This sensor is only intended for short range 1-2 meters to guide the water cannon to the hottest part of the fire. A better system for detecting fire at a distance would be to use an IR camera. There have been a few examples using a Wii remote camera on this site.

Hey oddbot

Just want to know that how does it find fire ? i mean it looks for the fire continously moving its head(sensor) like in an obstacle avoiding robot or it finds the fire like say by "Heat seeking" method or something else ?

 

As I mentioned earlier, the robot is guided to the fire by remote. Once in range (LEDs change from blue to red) of the thermopile sensors the software takes over and aims at the hottest spot while activating the pump. When no heat is detected then the cannon starts scanning again.

Small fires like candles and burning newspaper do not radiate a lot of "black body" infrared which is what the thermopiles detect.

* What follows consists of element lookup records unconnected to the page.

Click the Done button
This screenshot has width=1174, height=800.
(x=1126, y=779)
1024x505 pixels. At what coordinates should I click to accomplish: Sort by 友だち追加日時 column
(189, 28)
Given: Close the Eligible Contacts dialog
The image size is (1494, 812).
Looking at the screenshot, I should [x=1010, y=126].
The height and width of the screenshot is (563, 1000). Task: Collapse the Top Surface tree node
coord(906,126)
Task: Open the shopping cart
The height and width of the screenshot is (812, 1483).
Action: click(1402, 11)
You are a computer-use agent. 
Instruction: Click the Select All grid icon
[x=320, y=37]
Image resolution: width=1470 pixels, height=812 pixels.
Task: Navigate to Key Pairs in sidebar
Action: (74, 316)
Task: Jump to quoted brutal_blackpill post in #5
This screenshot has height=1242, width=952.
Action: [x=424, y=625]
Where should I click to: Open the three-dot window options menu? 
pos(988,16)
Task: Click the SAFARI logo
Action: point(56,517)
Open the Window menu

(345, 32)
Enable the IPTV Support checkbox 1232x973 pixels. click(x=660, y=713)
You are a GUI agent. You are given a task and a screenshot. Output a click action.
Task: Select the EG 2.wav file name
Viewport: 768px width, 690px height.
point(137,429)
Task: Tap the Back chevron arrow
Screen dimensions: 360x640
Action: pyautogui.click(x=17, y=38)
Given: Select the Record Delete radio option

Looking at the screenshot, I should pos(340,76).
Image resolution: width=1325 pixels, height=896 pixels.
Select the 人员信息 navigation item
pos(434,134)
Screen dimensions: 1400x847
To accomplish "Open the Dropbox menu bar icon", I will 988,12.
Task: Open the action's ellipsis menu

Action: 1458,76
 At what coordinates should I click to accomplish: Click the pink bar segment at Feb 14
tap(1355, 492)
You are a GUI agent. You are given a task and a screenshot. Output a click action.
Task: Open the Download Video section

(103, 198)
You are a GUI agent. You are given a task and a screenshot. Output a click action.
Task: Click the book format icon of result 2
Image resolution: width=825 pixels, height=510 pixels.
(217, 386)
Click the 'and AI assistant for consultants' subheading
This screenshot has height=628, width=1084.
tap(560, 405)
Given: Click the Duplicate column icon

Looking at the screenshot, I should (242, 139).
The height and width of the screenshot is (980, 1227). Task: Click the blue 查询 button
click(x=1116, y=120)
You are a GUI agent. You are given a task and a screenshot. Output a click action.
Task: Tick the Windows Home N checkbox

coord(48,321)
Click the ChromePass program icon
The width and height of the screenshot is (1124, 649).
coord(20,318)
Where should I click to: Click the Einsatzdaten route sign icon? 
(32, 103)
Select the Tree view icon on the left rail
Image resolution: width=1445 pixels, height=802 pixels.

To really detect a fire you need several sensors working together.

Thanks for the above info

can you recommend one or maybe more than one fire sensors that can be used in autonomous fire fighter ?

pls oddbot will u be my teacher?

 

At LMR, everyone is a teacher and a student at the same time.

I'm sorry but I do not have time to teach anyone and my expertise is limited to electronics. Robotics needs programming skills (mine are limited) and mechanical aptitude.

You would do far better reading books on electronics and programming. That is how I taught myself. Study the robots on LMR and don't be afraid to ask questions.

I used to work in fire restoration.

The damage fire can do is unbelievable. I've seen solid metal structures melted by small house fires. Not to mention the amount of deaths caused by fire.

Every house should be fitted with a SplatBot MkIII.

Great work OddBot.

I don't think the robot is any where near ready to go into anyones home including mine. It would be a bull in a china shop.

I do think that fire fighting is a worthy area of research for robots.

nice work on mk3 odd. what type of nozzle are you using? i was thinking if you used a flat spray nozzle you could get better area coverage and faster extinguishing. also citric acid and a bicarbonate solution will have a similar effect to gareths suggestion

At the moment no nozzle is used, the hose is just fish tank tubing. This gives more volume of water but less range. When I get time to refine the project I will consider a nozzle to extend the range. I am not concerned about width of the spray as the robot automatically aims for the hottest part of the fire, as the water cools that section the robot automatically moves the cannon to the next hottest spot.

The scan pattern helps the robot catch any spots it may have missed or that have re-kindled.